__ASSIGNED TASK__
Beginning at the line with "The height and", please repeat each line exactly through the end of the records below, including that first line and the last, but no pictures.

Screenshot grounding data
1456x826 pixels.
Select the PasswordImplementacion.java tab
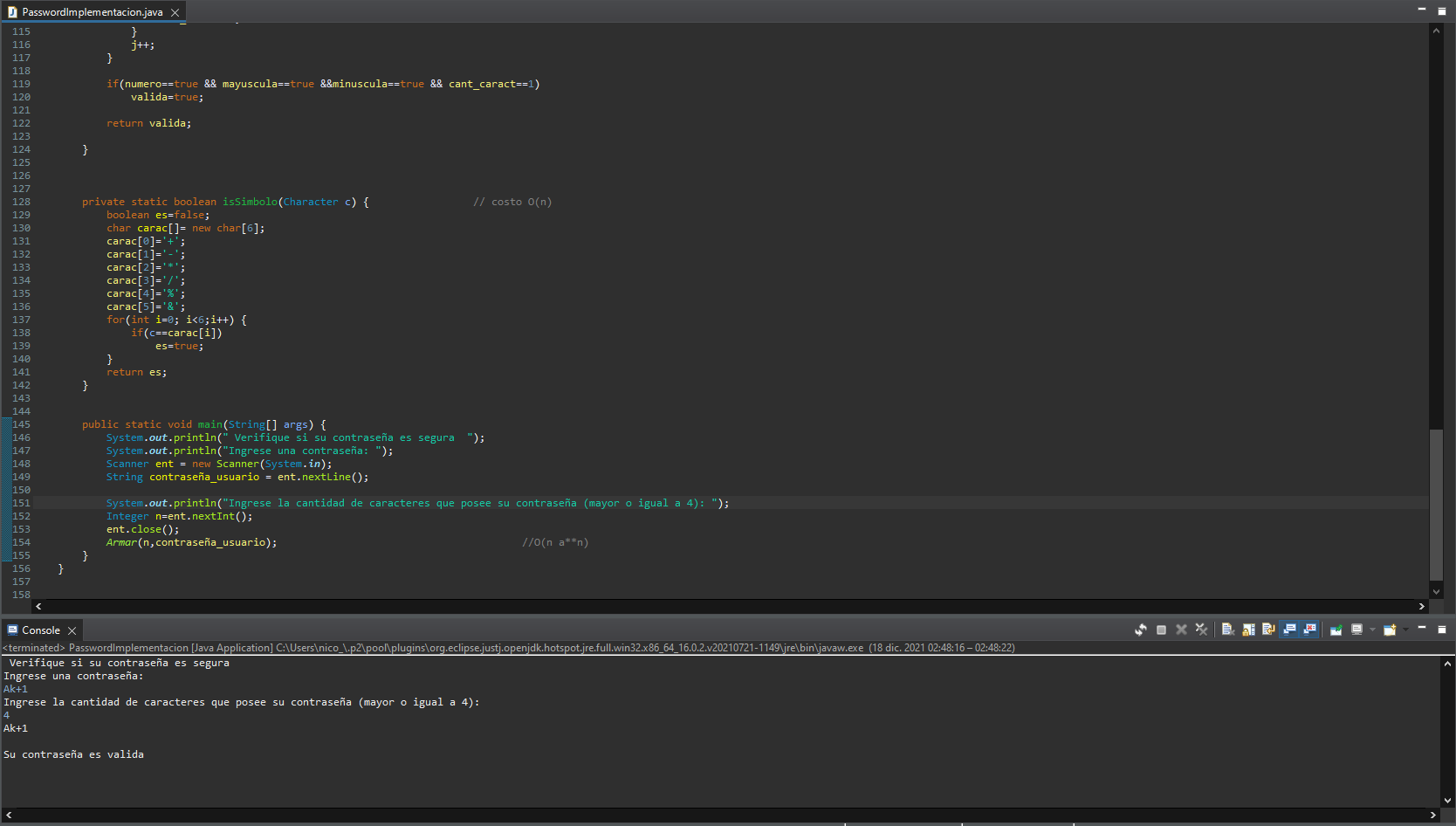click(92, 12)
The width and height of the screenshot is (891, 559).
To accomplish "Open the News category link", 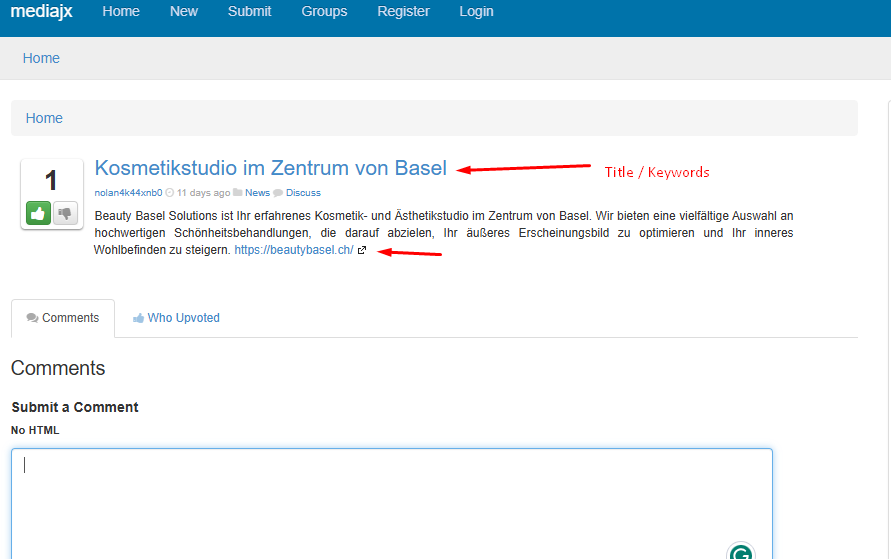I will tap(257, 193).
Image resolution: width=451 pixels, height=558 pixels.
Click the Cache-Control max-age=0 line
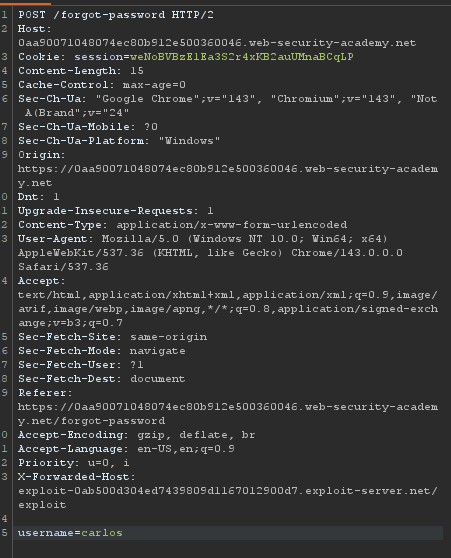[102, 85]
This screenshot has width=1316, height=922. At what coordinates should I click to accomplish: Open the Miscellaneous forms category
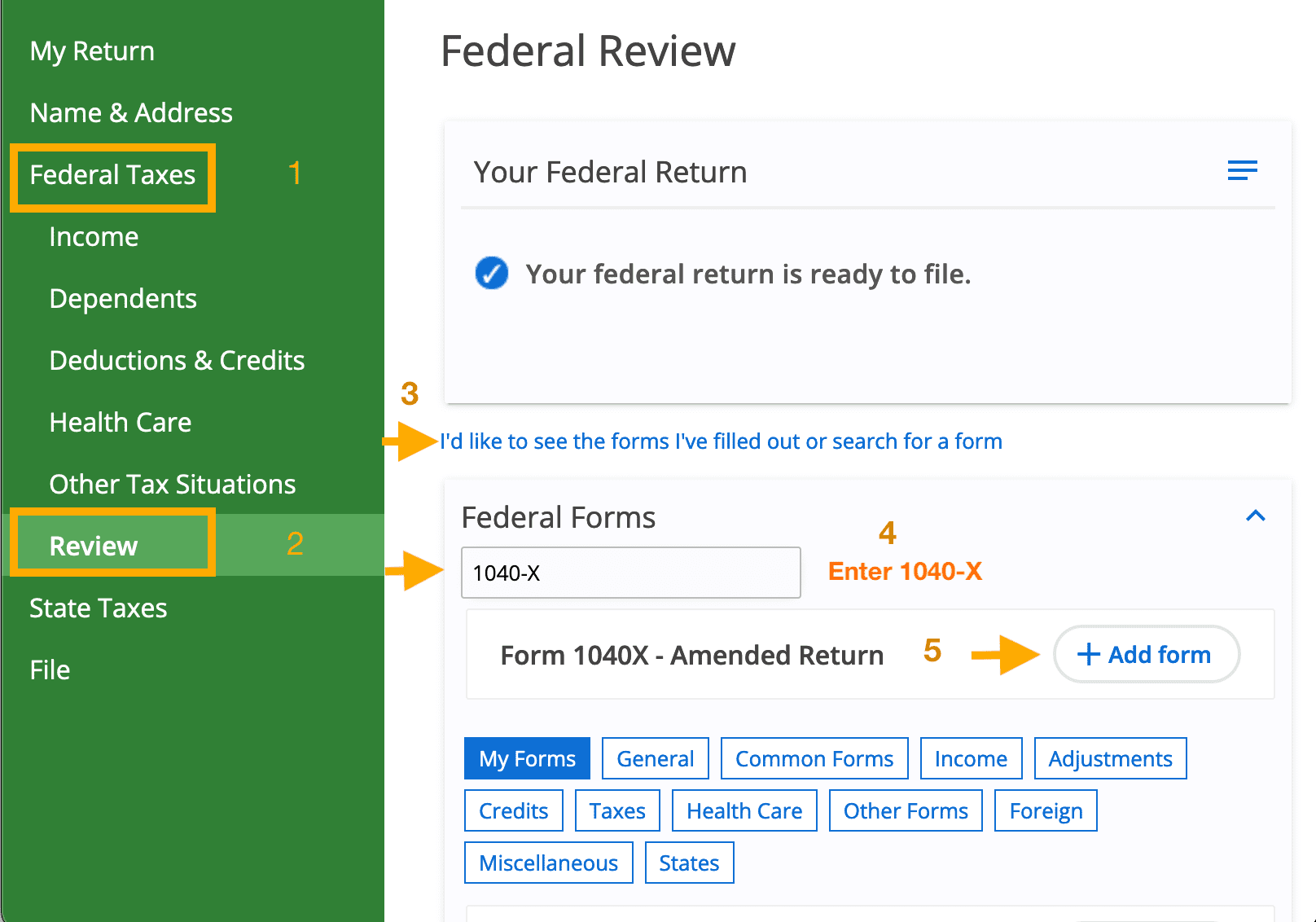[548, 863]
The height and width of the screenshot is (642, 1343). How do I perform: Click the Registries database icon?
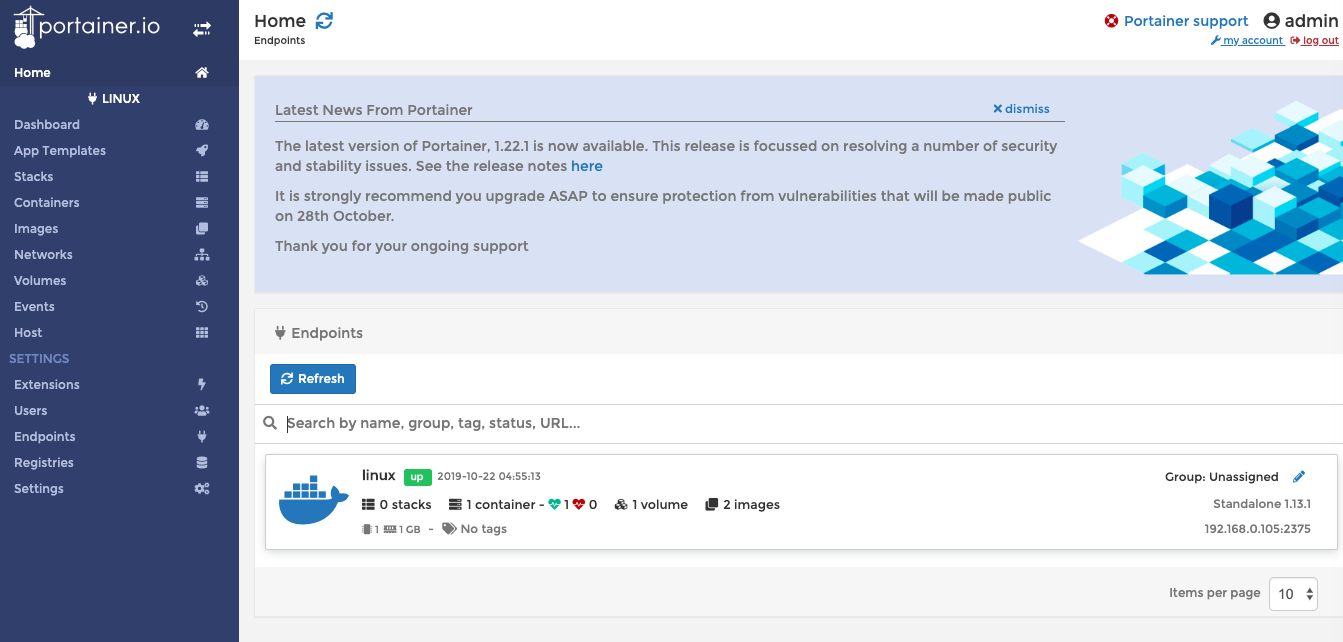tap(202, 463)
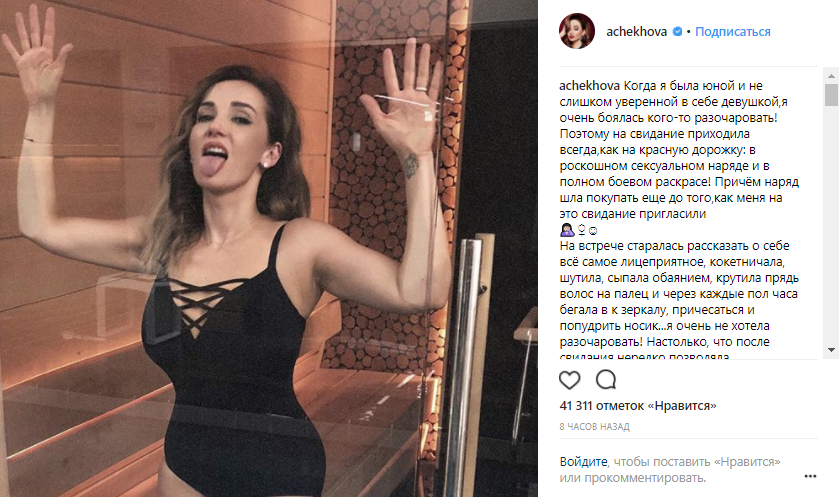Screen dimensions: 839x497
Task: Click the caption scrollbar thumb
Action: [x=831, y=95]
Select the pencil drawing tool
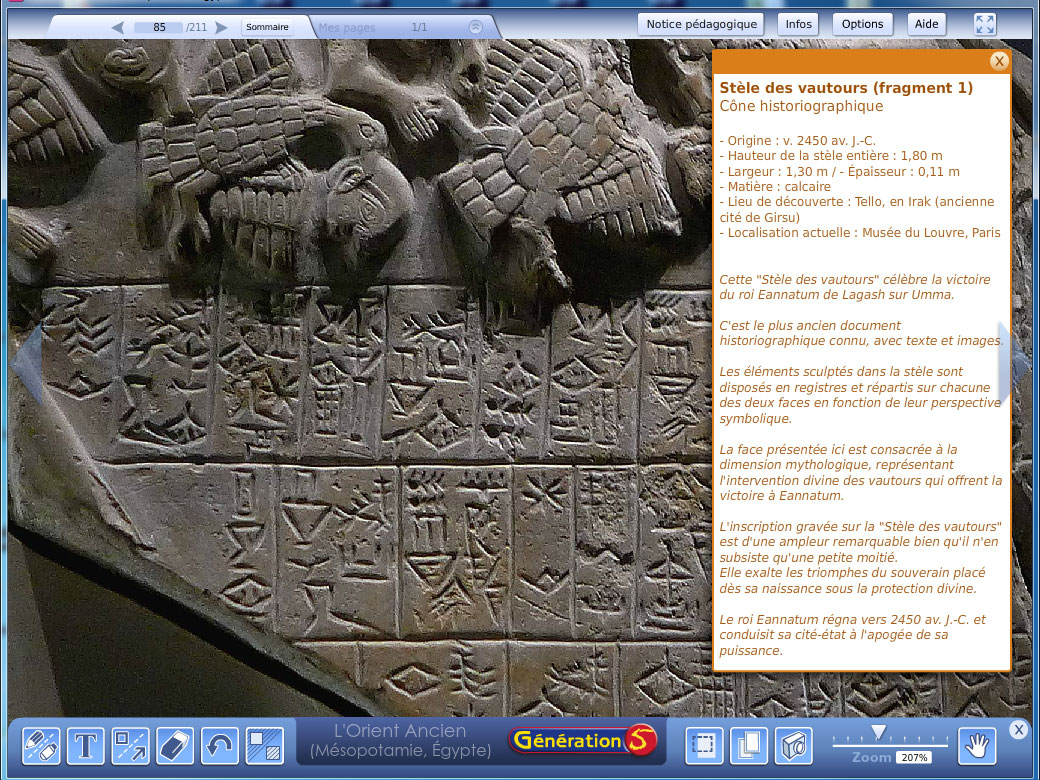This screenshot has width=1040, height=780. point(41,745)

__ANSWER BELOW__
The height and width of the screenshot is (642, 1343). How do I perform: Click the Registries database icon?
tap(202, 463)
Screen dimensions: 839x497
Task: Click the caption scrollbar thumb
Action: [x=831, y=95]
Select the pencil drawing tool
This screenshot has width=1040, height=780. point(41,745)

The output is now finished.